■ WHAT TO PRODUCE: The required output is every line from the one containing "You are a GUI" through the last line of the listing below, copied exactly, pictures excluded.

===============

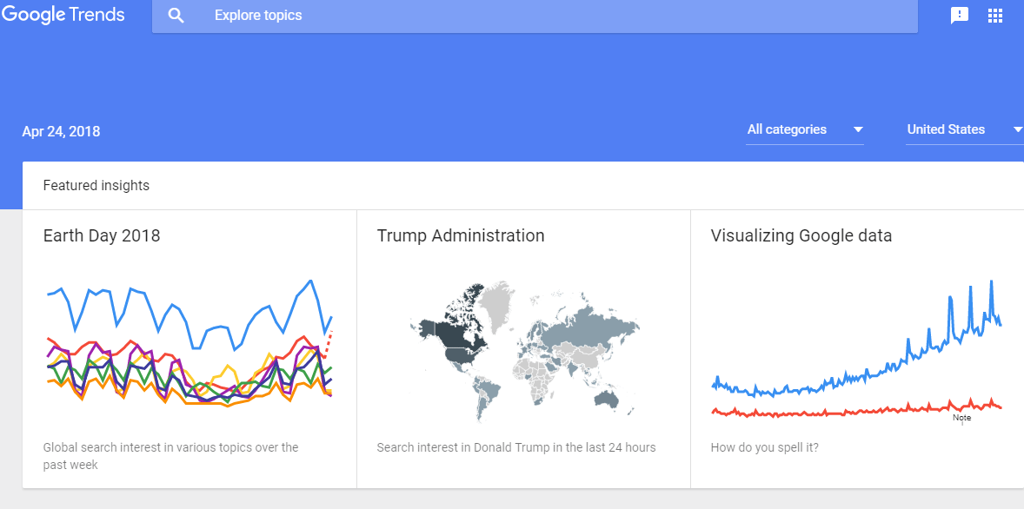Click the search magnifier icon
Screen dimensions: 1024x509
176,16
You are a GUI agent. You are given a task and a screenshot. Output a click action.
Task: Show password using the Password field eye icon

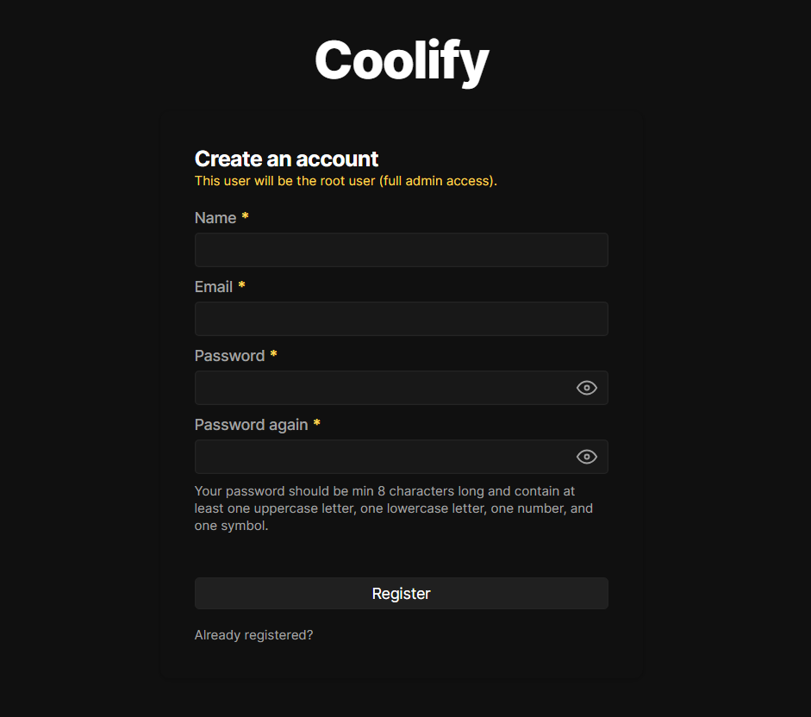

===============

■ ANSWER BOX:
You are a GUI agent. You are given a task and a screenshot. Output a click action.
Task: Show password using the Password field eye icon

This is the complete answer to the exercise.